Credits allocated: 6
 
Recommended semester/trimester: Applied Informatics - bachelor (semi-compulsory), 6. semester
Level of study: 1.
Prerequisites for registration: none
 
Assesment methods:
Students make one task concerning computations in finite field and will demonstrate functionality of the task via programm with the interface which enables to test the proposed solution. Maximum value of the task is 30 points, one written examination during the semester is the next 30 points and the value of the final examination is 40 points.
 
Learning outcomes of the course unit:
The goal is to obtain basic knowledge from the theory of algebraic structures, esspecially theory of finite fields and sequences over finite fields. Further knowledge concerning effectiva and fast computations over finite fields. Student will obtain knowledge concerning mathematical procedures and programing techniques used in various crypto apllications. Student after absolving the lectures will understand construction of algorithms in core of various applications for transmission and storage of protected information.

....................

*DIRECTIVES*:
**A)** According to the course description, how many points is the final examination worth?
**B)** Retype the part of the course description starting with "Learning outcomes of" and going on through "of protected information.".

*GIVEN DATA*:
....................

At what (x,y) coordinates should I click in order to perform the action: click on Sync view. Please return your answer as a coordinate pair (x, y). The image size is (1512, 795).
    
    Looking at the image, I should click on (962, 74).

....................

*SOLUTIONS TO THE PROBLEMS*:
**A)** 40 points.

**B)**
Learning outcomes of the course unit:
The goal is to obtain basic knowledge from the theory of algebraic structures, esspecially theory of finite fields and sequences over finite fields. Further knowledge concerning effectiva and fast computations over finite fields. Student will obtain knowledge concerning mathematical procedures and programing techniques used in various crypto apllications. Student after absolving the lectures will understand construction of algorithms in core of various applications for transmission and storage of protected information.